Two Chemical Engineering PhD students were honored with outstanding presentation awards at the 43rd Annual Michigan Catalysis Society Symposium hosted in Midland, Michigan on October 4, 2022.
Rawan Almallahi received the outstanding student presentation award for her work in the Linic Lab centered on addressing sustainability challenges associated with the emergence of inexpensive and abundant natural gas in the chemical industry.
Her work focuses on utilizing innovative approaches to develop more efficient systems and processes to seamlessly upgrade natural gas components into higher-value chemicals. Almallahi shared her work on developing superior catalyst membrane materials, and coupling them into one reactor system for an essential industrial reaction: propane dehydrogenation, which is one of the most promising technologies for direct production of propylene.
“Propylene is one of the most diverse building blocks in the petrochemical industry,” Almallahi explained. “Propane is a component of shale gas, which is currently mainly flared leading to negative environmental effects.”
These coupled membrane catalyst systems hold great potential for the chemical industry in relation to their anticipated high propane conversions, process simplification and lower downstream separation costs.
Almallahi and collaborators previously reported the design of a stable and selective catalyst for propane dehydrogenation operating at the thermodynamic limit. Using reaction engineering, this superior catalyst performance is pushed beyond equilibrium limits, based on Le Châtelier’s principle. Their work demonstrates that by coupling the selective propane dehydrogenation catalyst to a hydrogen-removing hollow fiber membrane, they can co-design a catalyst membrane system that will operate at lower temperatures and with propane conversions that exceed thermodynamic equilibrium limitations.
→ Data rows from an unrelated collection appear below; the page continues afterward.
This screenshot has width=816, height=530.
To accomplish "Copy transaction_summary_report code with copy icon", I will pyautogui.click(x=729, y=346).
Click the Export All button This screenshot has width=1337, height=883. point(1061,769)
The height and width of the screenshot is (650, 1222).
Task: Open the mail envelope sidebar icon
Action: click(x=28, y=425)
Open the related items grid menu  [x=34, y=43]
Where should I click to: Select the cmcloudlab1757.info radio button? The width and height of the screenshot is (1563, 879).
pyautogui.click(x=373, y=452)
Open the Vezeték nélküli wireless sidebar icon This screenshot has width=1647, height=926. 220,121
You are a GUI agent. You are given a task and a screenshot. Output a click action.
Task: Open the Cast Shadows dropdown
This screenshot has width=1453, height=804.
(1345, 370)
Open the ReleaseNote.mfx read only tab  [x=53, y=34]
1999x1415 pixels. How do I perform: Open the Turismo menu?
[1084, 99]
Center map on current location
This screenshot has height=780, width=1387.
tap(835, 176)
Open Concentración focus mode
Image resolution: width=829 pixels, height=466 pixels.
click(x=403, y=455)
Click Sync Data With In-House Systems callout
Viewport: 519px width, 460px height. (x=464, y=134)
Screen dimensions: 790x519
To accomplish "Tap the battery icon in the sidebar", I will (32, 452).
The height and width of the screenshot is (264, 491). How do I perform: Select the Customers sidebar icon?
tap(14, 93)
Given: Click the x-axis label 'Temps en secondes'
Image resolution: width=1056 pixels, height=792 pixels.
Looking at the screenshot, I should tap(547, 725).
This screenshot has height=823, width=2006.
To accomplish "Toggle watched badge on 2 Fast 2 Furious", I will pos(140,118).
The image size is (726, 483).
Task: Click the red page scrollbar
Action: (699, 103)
These findings set the stage for optimal catalyst membrane design approaches and may have a sizable impact on the chemical industry.
“I am honored to receive this award, and am really glad my research presentation was well received,” Almallahi said.
Cameron Gruich received the outstanding student poster award for his work in the Goldsmith Lab investigating how to make the state-of-the-art neural network machine learning models trustworthy by applying uncertainty quantification.
“Like when a weather forecast says there is an 80% chance of rain, uncertainty quantification allows us to determine the chance that a material behaves like a model says that it should,” Gruich explained.
His research investigates reliably drawing confidence intervals around materials property predictions made by machine learning models, which would enable a practical route for researchers to trust in high-throughput materials discovery.
Ultimately, the work aims to develop tools that will accelerate the discovery of new materials across applications and bridge the gap between experimental and computational collaborators by making machine learning models more trustworthy for high-throughput experiments.
“I am very thankful for the recognition of my research poster and gratefully acknowledge the support and guidance of my advisor,” Gruich said. “Experimental researchers seemed receptive to my effort in trying to communicate and solve these problems, which I take as a great sign.”
Almallahi and Gruich join a list of Michigan Catalysis Society award winners including many University of Michigan students, alumni and faculty.